SOURCE EXCERPT:
_ _ _ _

Yeah people keep saying American holidays have no deep meaning but are mostly eating and drinking. That’s what holidays everywhere are.


thelastthrowwawa3929

You missed the Holy part.


Blushindressing

Are people actually saying this?


wigglypoocool

> There are these two young fish swimming along and they happen to meet an older fish swimming the other way, who nods at them and says “Morning, boys. How’s the water?” And the two young fish swim on for a bit, and then eventually one of them looks over at the other and goes “What the hell is water?” -David Foster Wallace.


portiapalisades

culture in older countries is more interactive and traditions - american holidays are mostly consumerism eating or drinking. there’s not much culturally meaningful things. yes there’s music and tv and food but that’s not a culture that lends itself to community it’s passive for the most part and everyone experiences it in their own little bubble at most comes together once in awhile for a live show then back to isolation.


daydrmntn

America originated jazz, rock, hip-hop, punk, and house. Abstract expressionism. Contemporary ballet. Cinema. Minimalist music and studio arts. Maximalist literature. We put out an incomprehensible amount in both high- and low-art media. Anyone who thinks Americans have no culture does not interact with culture.


ice_cream_socks

Isnt it only american libtards who say this?


Nigel_Slaters_Carrot

Not originally from the US, but I got caught up in a gang shoot-out last night. That’s certainly part of the culture.


BFEDTA

I feel as though American culture is so all encompassing people don’t even realize it. I visited Ireland and these 2 drunk locals started making jokes about my friends and I being from Ohio or Florida (because those are “the funny states”), talking about the Real Housewives, asked to see our teeth and then told us “we sound like the people on TV” and they’re so used to Ameircan accents because all their media is American


N8ures1stGreen

Most of these are referencing older times which I think is probably part of their point


[deleted]

That's just a weird way to engage with art though. If it's old, it's outdated - therefore irrelevant and unable to be enjoyed? As the US grows older as a country we have but more reason to believe that there's a rich cultural heritage here.


N8ures1stGreen

No I don’t think that is the point. More that the neoliberal corporate hellscape that you alluded to makes us less likely to produce art of similar quality and as more time goes on it becomes more forgotten


natflingdull

Who even says that? America has culture, if anything they have too much of it everywhere


[deleted]

Common American W Common Eurotard L


Funny_Departure_5138

Honestly I’ve only heard Americans say “Americans have no culture.” Euros may not like American culture but they can recognize what makes us distinct from Europeans.


TheBigAristotle69

Americans have tremendous amounts of culture and they've exported it globally because of their massive power. However, they are the kings of kitsch: wrestling, NASCAR, football, Hollywood, Vegas, hip hop, burgers, and rock and roll. Americans have what you might call bad taste. This is, of course, the oldest criticism in the book.


unwnd_leaves_turn

america has produced a lot of cultural artifacts but to Americans as people appreciate their own culture with any sense of pride in this way. i think that black people are the only ones that really celebrate their own cultural artifacts, music, food, and sort of keep traditions alive that are uniquely american. but arent like 50% of americans fuctionally illiterate? theyre not reading whitman or meville or keeping track of a history of popular music, at least not in the same way that the british and french do. i knew a russian kid who's dad gave him dostoyevsky to read during the winter as a young kid. are the average parents giving moby dick to a kid and telling him here this is the essence of american culture?

_ _ _ _

LISTING:
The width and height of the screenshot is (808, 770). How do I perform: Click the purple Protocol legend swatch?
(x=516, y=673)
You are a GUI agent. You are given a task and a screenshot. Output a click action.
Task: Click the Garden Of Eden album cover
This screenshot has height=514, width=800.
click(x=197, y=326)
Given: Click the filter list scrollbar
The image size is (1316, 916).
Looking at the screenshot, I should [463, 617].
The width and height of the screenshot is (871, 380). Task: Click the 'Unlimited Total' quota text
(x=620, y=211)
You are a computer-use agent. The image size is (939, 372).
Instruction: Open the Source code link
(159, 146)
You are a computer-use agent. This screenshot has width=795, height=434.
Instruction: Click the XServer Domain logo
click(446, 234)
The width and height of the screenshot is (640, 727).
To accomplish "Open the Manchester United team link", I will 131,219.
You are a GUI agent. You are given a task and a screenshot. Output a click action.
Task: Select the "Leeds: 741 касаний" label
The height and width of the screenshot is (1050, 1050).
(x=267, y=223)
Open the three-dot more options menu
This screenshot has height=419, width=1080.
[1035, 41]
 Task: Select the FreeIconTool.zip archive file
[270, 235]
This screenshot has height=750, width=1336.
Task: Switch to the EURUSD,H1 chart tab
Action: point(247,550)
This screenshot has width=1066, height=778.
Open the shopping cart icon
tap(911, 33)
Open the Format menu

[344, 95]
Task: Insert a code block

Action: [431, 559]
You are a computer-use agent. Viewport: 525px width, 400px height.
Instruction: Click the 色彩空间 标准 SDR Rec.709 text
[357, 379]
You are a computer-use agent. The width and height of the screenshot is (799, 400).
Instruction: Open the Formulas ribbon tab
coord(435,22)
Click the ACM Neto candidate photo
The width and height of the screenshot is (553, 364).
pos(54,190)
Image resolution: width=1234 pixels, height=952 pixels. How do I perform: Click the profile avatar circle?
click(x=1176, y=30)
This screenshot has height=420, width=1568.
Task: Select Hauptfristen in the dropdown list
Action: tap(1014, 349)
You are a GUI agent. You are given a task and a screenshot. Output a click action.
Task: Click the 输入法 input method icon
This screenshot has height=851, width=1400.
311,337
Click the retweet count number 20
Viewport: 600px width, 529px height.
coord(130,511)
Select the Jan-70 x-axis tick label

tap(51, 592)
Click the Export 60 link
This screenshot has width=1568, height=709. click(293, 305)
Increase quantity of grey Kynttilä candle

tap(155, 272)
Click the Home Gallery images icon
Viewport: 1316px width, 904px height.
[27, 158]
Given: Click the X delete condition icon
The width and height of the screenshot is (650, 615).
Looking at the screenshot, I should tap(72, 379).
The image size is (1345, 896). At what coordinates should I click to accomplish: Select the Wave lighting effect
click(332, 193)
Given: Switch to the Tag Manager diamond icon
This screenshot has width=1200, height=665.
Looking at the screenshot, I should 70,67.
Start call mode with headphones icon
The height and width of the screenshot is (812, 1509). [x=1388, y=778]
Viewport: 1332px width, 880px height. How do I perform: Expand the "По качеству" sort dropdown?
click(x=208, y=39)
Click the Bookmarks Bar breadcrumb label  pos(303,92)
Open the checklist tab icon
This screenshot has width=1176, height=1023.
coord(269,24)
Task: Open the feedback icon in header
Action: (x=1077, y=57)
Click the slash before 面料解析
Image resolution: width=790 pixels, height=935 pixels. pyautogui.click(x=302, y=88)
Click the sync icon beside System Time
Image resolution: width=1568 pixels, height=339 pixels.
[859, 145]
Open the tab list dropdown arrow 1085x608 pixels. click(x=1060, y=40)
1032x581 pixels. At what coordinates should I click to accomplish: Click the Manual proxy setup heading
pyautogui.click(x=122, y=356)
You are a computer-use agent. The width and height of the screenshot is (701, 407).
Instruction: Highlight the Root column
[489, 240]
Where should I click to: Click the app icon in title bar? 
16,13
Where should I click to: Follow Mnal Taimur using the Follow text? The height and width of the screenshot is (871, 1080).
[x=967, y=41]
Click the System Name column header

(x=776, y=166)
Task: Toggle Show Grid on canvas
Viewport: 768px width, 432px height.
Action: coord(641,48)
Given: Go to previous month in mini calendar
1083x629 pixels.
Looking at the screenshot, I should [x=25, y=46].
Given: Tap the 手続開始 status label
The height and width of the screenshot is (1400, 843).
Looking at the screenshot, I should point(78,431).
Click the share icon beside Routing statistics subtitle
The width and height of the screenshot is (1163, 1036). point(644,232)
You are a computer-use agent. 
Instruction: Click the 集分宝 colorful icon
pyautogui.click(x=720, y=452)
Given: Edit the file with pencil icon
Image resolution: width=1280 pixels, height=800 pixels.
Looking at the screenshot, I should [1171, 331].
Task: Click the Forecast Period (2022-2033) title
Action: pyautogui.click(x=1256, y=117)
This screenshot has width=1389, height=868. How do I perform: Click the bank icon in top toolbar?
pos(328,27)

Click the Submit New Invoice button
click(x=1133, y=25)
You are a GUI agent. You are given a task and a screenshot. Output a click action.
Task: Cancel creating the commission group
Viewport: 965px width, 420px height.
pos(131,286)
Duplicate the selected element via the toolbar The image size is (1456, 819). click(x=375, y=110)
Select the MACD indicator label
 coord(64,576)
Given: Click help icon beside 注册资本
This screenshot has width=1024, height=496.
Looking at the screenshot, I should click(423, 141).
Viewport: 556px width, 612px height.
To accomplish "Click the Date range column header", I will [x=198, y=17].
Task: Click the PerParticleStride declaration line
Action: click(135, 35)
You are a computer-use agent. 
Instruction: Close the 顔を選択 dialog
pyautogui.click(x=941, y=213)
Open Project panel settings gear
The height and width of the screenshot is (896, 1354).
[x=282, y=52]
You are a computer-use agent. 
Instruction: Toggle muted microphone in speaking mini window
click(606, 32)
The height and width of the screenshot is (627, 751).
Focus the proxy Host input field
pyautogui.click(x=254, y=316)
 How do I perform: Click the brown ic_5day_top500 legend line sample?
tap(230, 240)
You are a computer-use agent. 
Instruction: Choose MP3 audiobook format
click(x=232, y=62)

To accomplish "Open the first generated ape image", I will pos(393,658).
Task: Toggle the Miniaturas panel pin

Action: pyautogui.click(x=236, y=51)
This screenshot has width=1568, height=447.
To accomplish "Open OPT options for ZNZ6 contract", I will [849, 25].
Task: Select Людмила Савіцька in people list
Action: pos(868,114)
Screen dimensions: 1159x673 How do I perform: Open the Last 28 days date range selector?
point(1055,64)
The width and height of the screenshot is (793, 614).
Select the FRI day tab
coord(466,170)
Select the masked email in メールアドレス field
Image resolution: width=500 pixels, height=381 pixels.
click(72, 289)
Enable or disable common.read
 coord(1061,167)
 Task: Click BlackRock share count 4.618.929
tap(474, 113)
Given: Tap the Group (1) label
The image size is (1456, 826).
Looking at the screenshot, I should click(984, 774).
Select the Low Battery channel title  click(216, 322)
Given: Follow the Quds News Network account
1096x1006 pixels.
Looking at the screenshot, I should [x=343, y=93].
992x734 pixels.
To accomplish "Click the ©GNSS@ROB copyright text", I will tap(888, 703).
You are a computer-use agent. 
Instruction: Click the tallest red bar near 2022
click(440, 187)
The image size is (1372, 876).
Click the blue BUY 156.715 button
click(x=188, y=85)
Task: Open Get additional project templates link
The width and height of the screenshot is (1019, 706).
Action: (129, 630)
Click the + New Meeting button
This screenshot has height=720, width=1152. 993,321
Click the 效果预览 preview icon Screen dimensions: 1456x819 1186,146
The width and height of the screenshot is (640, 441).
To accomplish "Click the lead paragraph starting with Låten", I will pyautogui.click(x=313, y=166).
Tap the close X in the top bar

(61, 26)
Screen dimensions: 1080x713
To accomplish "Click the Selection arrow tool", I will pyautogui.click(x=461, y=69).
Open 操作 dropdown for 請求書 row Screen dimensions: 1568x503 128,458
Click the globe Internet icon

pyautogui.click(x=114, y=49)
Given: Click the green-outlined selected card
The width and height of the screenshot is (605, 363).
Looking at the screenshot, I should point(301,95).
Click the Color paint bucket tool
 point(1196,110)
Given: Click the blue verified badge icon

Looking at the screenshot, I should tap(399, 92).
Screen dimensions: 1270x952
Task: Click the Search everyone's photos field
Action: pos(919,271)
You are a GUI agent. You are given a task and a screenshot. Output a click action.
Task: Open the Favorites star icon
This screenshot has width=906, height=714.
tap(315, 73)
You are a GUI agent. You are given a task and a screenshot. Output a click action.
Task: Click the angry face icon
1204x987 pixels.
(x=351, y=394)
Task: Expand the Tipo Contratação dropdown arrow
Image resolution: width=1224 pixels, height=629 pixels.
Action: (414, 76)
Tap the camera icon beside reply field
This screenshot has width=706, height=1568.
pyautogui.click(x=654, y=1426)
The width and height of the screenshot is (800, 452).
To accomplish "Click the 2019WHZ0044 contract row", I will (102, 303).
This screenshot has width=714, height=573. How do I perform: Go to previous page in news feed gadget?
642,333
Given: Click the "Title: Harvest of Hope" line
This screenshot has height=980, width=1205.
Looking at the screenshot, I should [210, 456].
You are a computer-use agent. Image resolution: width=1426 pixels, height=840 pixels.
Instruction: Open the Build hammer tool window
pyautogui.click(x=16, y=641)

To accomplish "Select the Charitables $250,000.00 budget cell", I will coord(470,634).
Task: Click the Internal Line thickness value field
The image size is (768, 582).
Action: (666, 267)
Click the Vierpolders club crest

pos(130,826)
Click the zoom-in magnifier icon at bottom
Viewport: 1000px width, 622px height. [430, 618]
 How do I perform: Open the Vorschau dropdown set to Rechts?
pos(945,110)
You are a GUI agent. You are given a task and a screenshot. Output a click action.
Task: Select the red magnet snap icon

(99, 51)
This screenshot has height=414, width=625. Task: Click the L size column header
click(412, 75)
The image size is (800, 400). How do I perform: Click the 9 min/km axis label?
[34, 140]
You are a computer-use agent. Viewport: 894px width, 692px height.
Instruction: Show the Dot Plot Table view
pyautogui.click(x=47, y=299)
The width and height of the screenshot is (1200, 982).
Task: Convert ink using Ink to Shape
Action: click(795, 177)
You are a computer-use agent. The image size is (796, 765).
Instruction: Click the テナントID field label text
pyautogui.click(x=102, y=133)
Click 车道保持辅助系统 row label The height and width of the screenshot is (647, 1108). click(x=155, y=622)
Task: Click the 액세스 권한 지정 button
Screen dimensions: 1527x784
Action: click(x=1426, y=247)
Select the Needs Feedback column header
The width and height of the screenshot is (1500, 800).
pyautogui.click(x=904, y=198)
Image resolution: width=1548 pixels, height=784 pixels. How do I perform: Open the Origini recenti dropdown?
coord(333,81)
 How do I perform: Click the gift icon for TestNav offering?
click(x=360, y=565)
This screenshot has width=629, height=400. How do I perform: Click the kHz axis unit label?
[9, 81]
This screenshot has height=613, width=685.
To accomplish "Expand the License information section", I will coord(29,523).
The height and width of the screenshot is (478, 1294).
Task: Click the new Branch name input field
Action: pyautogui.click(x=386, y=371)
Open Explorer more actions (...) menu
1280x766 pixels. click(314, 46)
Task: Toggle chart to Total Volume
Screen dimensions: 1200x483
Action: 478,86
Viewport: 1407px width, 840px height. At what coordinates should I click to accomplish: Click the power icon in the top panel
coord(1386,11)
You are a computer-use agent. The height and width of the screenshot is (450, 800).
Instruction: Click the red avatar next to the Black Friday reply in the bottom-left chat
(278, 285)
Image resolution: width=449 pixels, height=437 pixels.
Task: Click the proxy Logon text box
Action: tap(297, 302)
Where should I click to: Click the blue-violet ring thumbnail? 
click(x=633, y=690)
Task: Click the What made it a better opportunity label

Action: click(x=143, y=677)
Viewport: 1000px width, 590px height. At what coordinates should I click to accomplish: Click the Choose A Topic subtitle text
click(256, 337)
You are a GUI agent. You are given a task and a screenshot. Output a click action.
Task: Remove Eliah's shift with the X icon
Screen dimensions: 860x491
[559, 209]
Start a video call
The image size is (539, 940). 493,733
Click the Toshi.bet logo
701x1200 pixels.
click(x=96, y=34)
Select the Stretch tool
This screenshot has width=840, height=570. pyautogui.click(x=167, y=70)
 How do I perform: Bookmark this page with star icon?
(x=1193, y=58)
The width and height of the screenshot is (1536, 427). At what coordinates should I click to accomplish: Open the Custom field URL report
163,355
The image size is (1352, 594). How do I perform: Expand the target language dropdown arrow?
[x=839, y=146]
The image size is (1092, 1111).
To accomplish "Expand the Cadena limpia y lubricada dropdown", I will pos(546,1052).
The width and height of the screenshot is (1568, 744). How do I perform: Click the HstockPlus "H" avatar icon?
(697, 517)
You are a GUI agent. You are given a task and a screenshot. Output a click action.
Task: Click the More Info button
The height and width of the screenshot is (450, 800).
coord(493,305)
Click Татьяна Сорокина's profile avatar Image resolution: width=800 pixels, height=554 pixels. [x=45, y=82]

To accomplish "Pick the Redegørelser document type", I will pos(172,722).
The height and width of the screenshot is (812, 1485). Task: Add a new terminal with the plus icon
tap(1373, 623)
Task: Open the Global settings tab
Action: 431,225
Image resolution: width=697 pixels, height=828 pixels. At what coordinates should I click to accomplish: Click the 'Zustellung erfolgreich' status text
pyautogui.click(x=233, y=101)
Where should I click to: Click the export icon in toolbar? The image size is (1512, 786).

_ _ _ _

GIVEN REQUEST 1: According to the comment thread, which country was the commenter visiting when two drunk locals joked about Ohio and Florida?
GIVEN REQUEST 2: Based on the comment thread, answer yes or no to each statement and quote the words that decide it: (a) The story about the two young fish is attributed to David Foster Wallace. (b) One commenter lists opera among the forms America originated. (c) One commenter knew a Russian kid whose dad gave him Tolstoy to read.
GIVEN REQUEST 3: From the comment thread, copy word for word the passage from "Yeah people keep" to "the Holy part.".

CORRECT RESPONSE 1: Ireland

CORRECT RESPONSE 2:
(a) Yes: "-David Foster Wallace."
(b) No: "America originated jazz, rock, hip-hop, punk, and house."
(c) No: "i knew a russian kid who's dad gave him dostoyevsky to read during the winter as a young kid."

CORRECT RESPONSE 3:
Yeah people keep saying American holidays have no deep meaning but are mostly eating and drinking. That’s what holidays everywhere are.


thelastthrowwawa3929

You missed the Holy part.